I am standing in the middle of the room so he is not associating it with bath, I tried to analyse. I went and stood at the bathroom door and rubbed my head vigorously with my hands. My genie produced a shampoo this time. I sat down dejected, saying aloud, “Sabun, chahiye, sabun.” 

“Oh, sabun?” the boy echoed and added some words in Farsi which I could not understand, but the tone implied that “if it was only sabun you wanted, why all this fuss?” 

I learnt an important lesson. In Iran if you are not able to explain yourself in English, try your own commonly used words instead. You have a better chance of success. Farsi is the medium of instruction throughout, including professional courses. Only those who have learnt English by their own efforts can communicate in it and definitely it is not Queen’s English. 

Our Iranian friend invited us for lunch on a Friday, the weekly holiday. As we had no personal conveyance, he graciously offered to pick us up at “seven sharp”. Does the hostess expect us to go and cook our own lunch, I wondered. Apologetically, I asked him, “Can you make it a bit late, please? We may still be asleep at seven.”

“Oh, no!” he said. “I mean the night lunch. I will come at seven in the evening.”

After that, many a time we were invited to dinners in the morning, lunches at night. 

Once a man was collecting naans from the dustbin just outside our house. As the precooked naans are highly subsidised, they are sold very cheap and a lot of them are just thrown away. 

“What does this man intend to do with these naans?” I asked my landlady. She contemplated for a while, trying to form a sentence, and then said, “He breaks them into small pieces---”, pausing again, her eyes lit up with the joy of finding the correct word, “then he feeds them to the mother of eggs.” 

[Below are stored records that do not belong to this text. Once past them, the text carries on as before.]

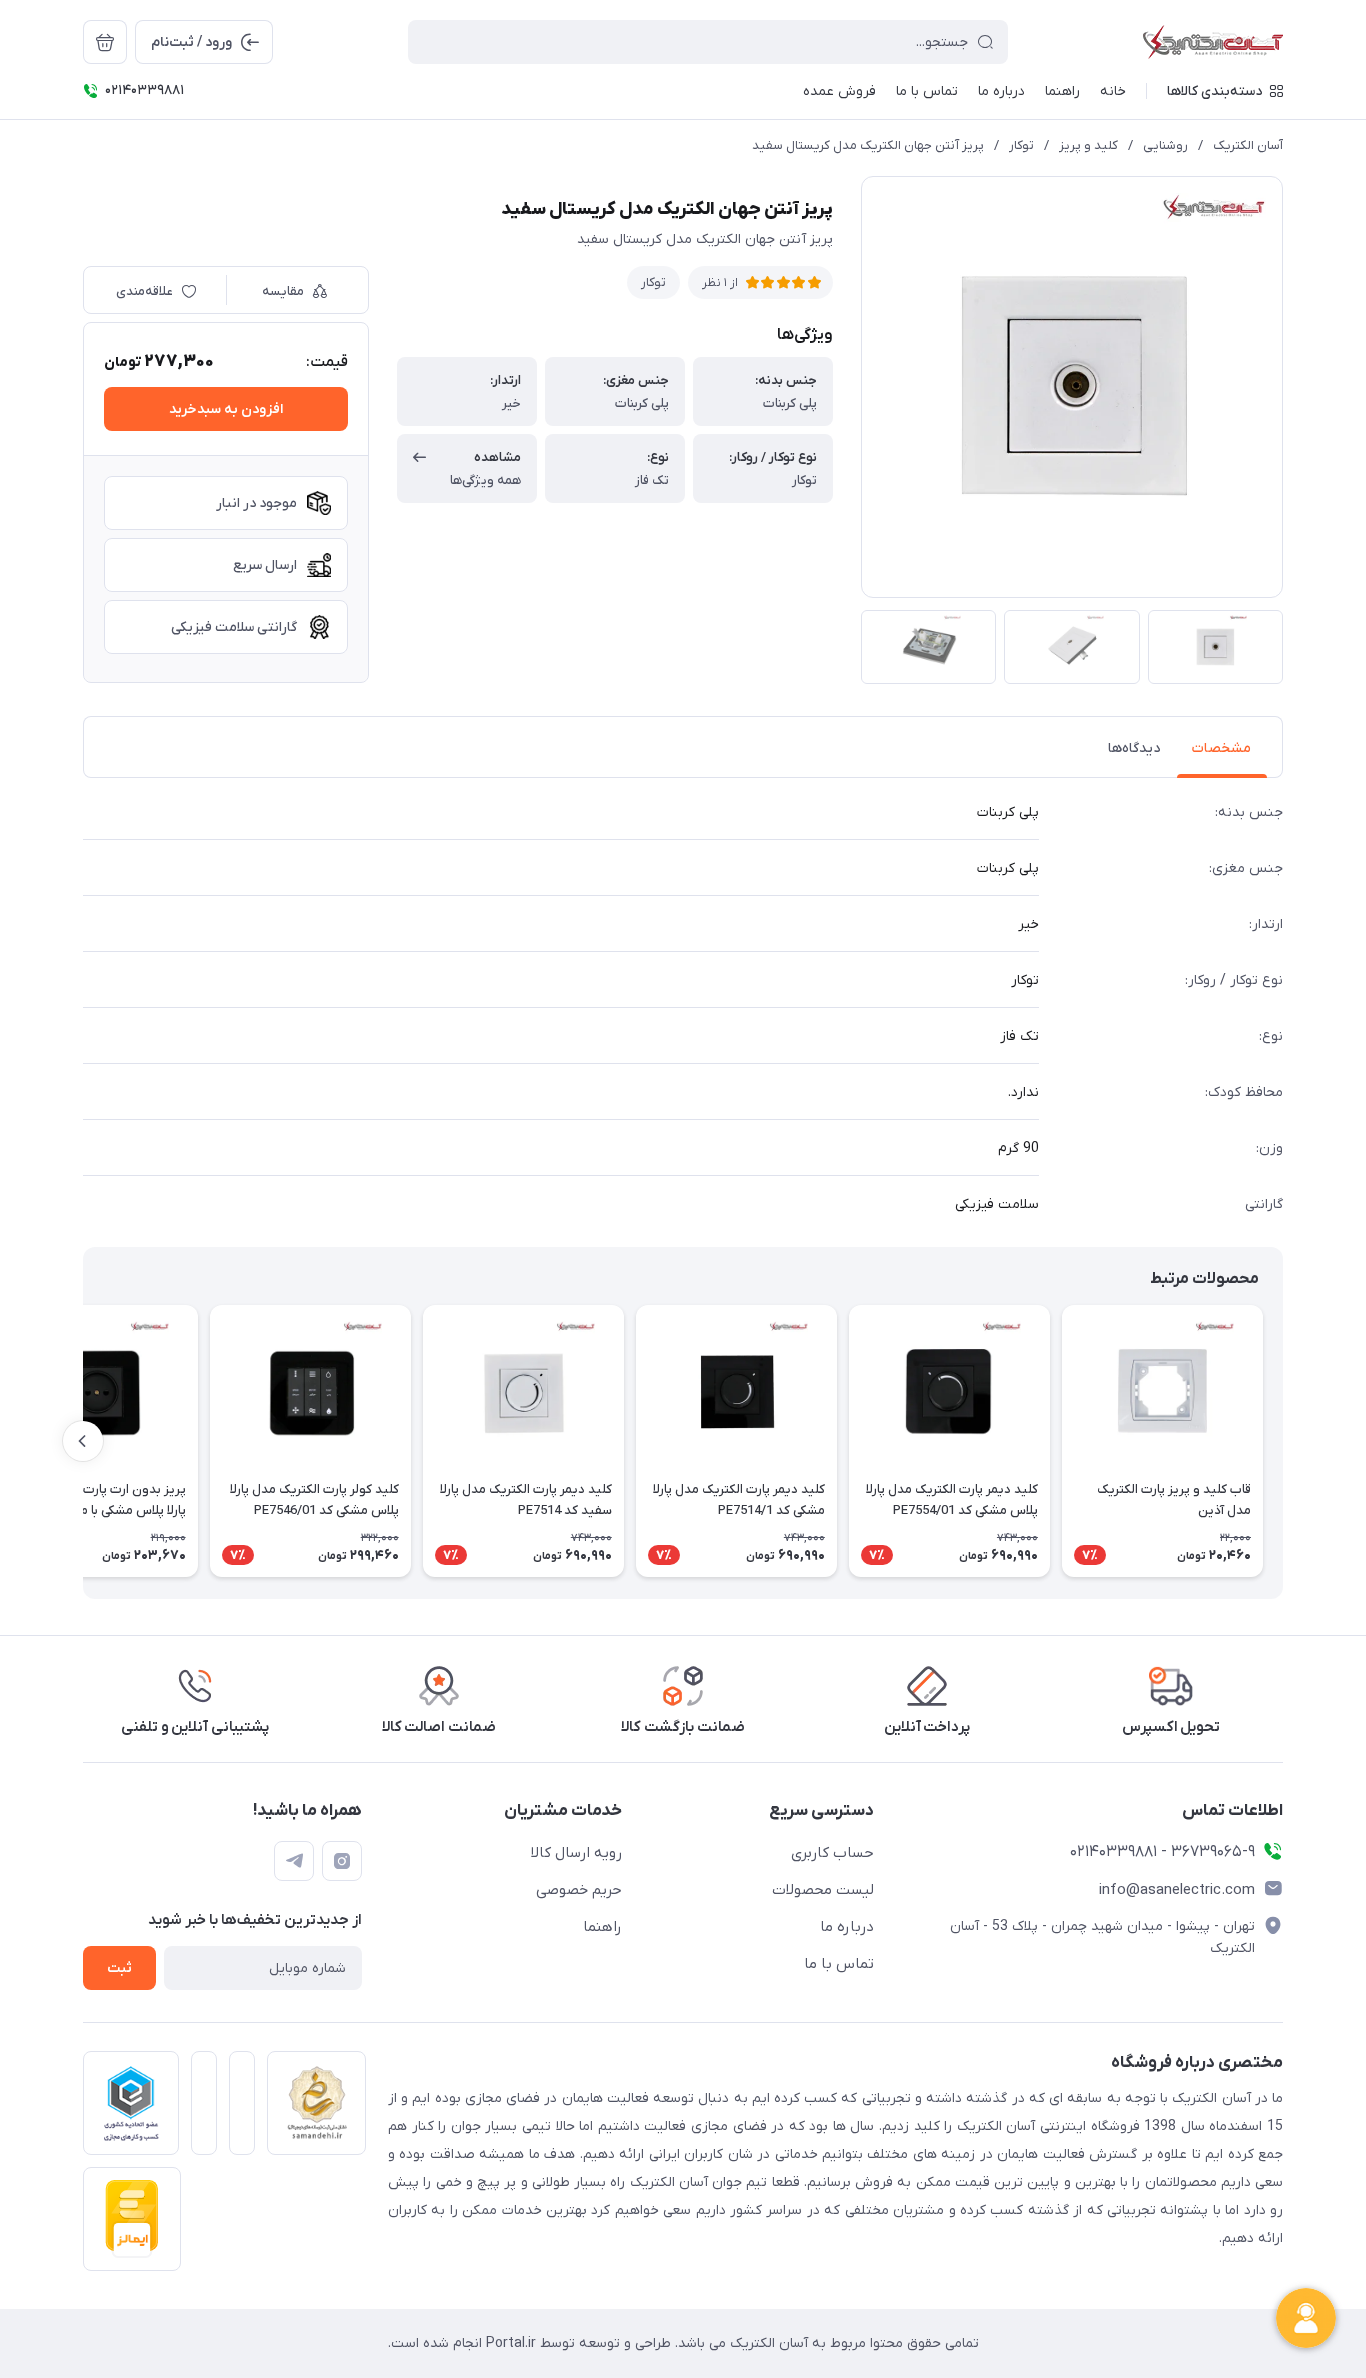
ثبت (119, 1968)
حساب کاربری (832, 1853)
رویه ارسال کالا (576, 1853)
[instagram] (342, 1861)
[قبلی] (1283, 1441)
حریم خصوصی (579, 1890)
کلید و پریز (1088, 145)
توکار (1021, 145)
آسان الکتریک (1248, 145)
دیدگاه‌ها (1134, 748)
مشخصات (1221, 748)
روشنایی (1165, 145)
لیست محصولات (823, 1890)
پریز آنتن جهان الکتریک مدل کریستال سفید (868, 145)
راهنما (602, 1927)
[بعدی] (83, 1441)
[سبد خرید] (105, 42)
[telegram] (294, 1861)
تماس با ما (839, 1964)
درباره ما (847, 1927)
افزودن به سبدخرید (226, 409)
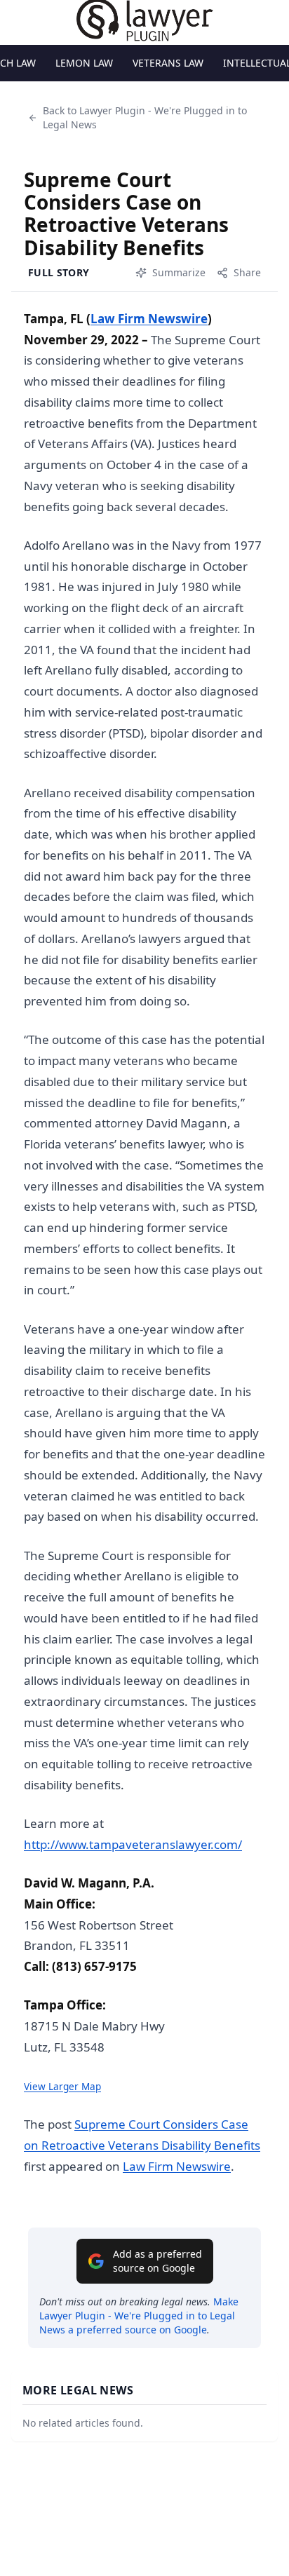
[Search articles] (18, 20)
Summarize (179, 272)
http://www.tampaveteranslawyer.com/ (133, 1844)
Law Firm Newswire (149, 319)
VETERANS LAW (168, 62)
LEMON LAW (84, 62)
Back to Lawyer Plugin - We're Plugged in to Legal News (145, 117)
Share (247, 272)
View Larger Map (62, 2086)
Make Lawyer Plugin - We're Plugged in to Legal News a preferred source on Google (138, 2315)
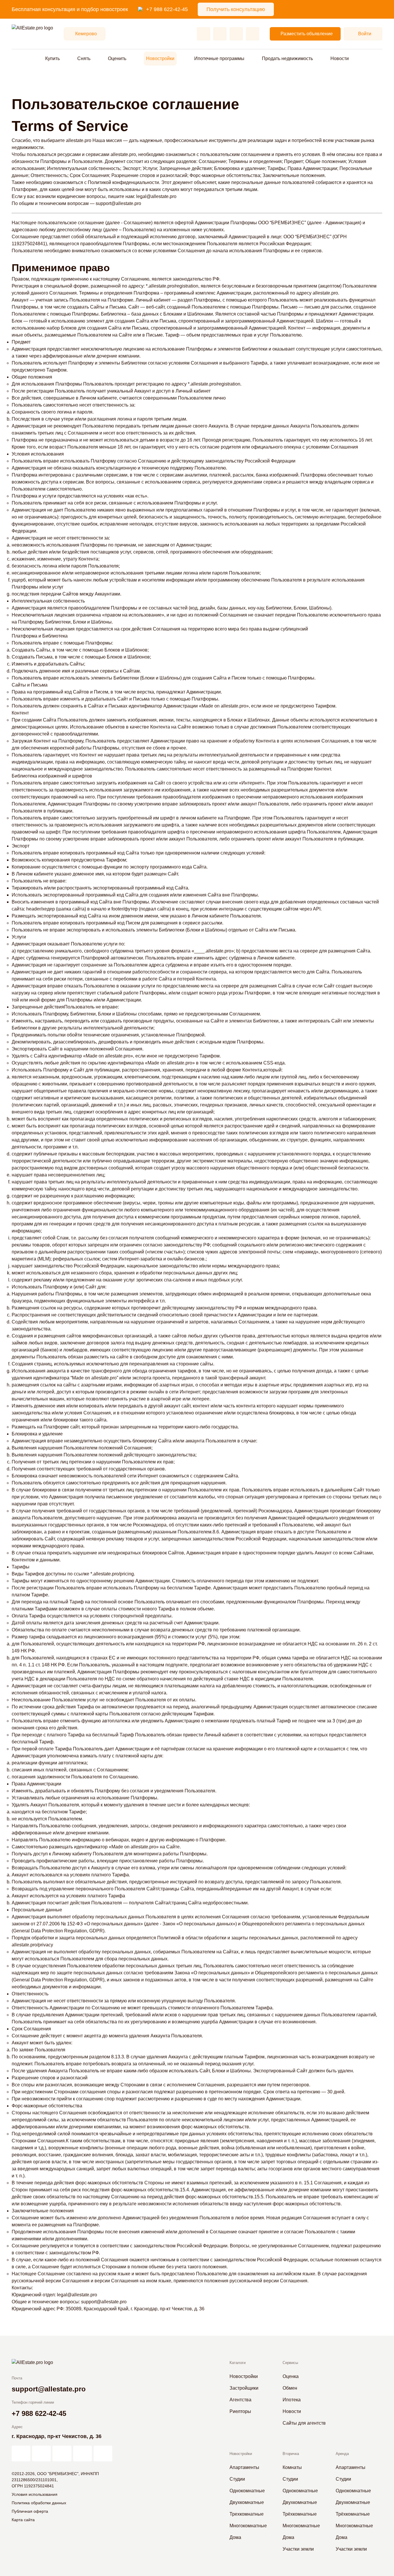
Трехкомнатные (247, 2514)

In my own version of Farsi, aided by hand gestures, I was ordering lunch at a restaurant and was trying to explain to the waiter that I wanted a vegetarian meal. The boy could not contain his curiosity, with the help of all the English words that he could summon at that moment, he asked in a questioning tone, “You are made in---?”

I looked up to see what object had suddenly caught his interest and met with his innocent direct glance. He was asking about me! 

Suppressing uncontrollable laughter, I said, “I am made in India.”